Hello, my name is Judas Gutenberg and this is my blaag (pronounced as you would the vomit noise "hyroop-bleuach").



links

decay & ruin
Biosphere II
Chernobyl
dead malls
Detroit
Irving housing

got that wrong
Paleofuture.com

appropriate tech
Arduino μcontrollers
Backwoods Home
Fractal antenna

fun social media stuff


Like asecular.com
(nobody does!)

Like my brownhouse:
   passing of a Google Street View car
Wednesday, July 25 2012
I'd never seen a Google Street View car in my life, but this morning while I was hanging out in the yard enjoying the morning sun, I saw one go past on Dug Hill Road. It was headed down the hill, towards Hurley Mountain Road. This wasn't the first time a Google Street View car had gone past our house; judging by the pictures on Google Street View, they first did so about four years ago. They've also gone down Hurley Mountain Road at least twice; when one gets to the bottom of Dug Hill Road if one goes north it's spring and if one goes south it's autumn.
This afternoon our friend Michæl came over to have us give him feedback on a line of vegan nut cheeses he is gearing up to produce. We tried them and they all reminded me of Dr. Cow cheeses in terms of taste and appearance, though Michæl hopes to make them more inexpensively by using non-organic ingredients and taking a few other shortcuts. The idea is to make vegan cheeses "for the masses." Michæl keeps his recipes a closely-guarded secret (and didn't even want to talk too much about his nut grinding equipment), but they involve the same sort of aging processes that take place in dairy cheeses. Gretchen and I weren't in complete agreement on the cheeses, but we were definitely tasting similar things, such as a strange "note" in one of the samples.

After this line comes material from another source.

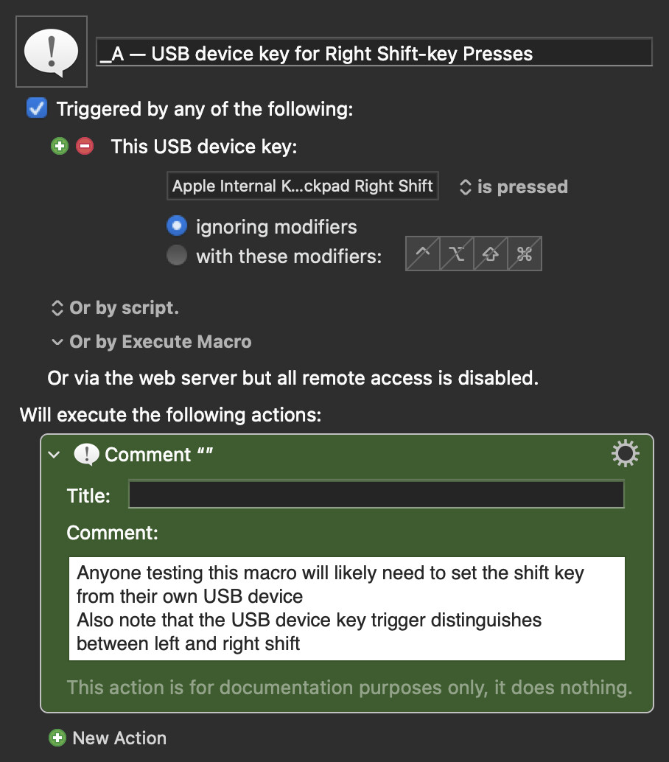The width and height of the screenshot is (669, 762).
Task: Click the green add trigger button
Action: point(59,146)
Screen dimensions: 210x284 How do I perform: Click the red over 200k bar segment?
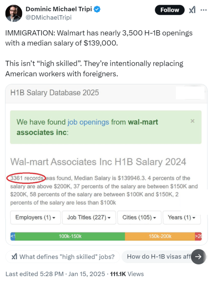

This evening Gretchen and I went over to visit our friends Chris and Kirsti, the "photogenic vegan Buddhists," who have been living on Zena road for a few years now. Last time we'd attended a small dinner party there, we'd brought our dogs and one of their cats (a sick blind one with heart problems) picked that night to go into the great feline beyond, a stressful event for all involved. So this time we left our dogs at home. In the meantime the cat population at Chez Chris & Kirsti had continued to increase. At this point I think it stands somewhere around eleven. But it's a tidy household and one can never tell that so many cats live there until the gradually start bubbling up from the basement and parading past. In addition to the cats, Kirsti's brother Christien and his wife Michæla are living in the basement. It's a lot of vertebrates under one extremely flat rubberized roof.
Glasses of vinho verde in hand, Chris & Kirsti gave Gretchen and me a tour of their garden atop a nearby knoll were their septic tank water is pumped up to in order to leach. C & K had done a lot to lower our expectations for this their first real garden, but it was very impressive. For starters, it was about a quarter acre in size and surrounded (of necessity) by a plastic fence designed to keep out deer. Within that area were numerous raised beds formed from dimensional lumber, though there was still plenty of room for expansion and the aisles between the beds were wide. Even with all the room for expansion, it was a decidedly bigger and more organized operation than our own ad hoc arrangement of brassicas, beans, sunflowers, and tomatoes. Their lack of experience hadn't set them back much; they had plenty of varieties of kale and spectacular cucumber vines. The only thing they were missing was tomatoes; they'd planted theirs a month later than they could have. Tonight it didn't matter; Gretchen had brought a big tomato-rich salad made from our tomatoes, which we ate along with some sort of smoke-flavored potato-kale-and-tempeh glurp. Michæla had baked a delicious fruit pie that (due to the dietary restrictions of three people present) was also gluten-free.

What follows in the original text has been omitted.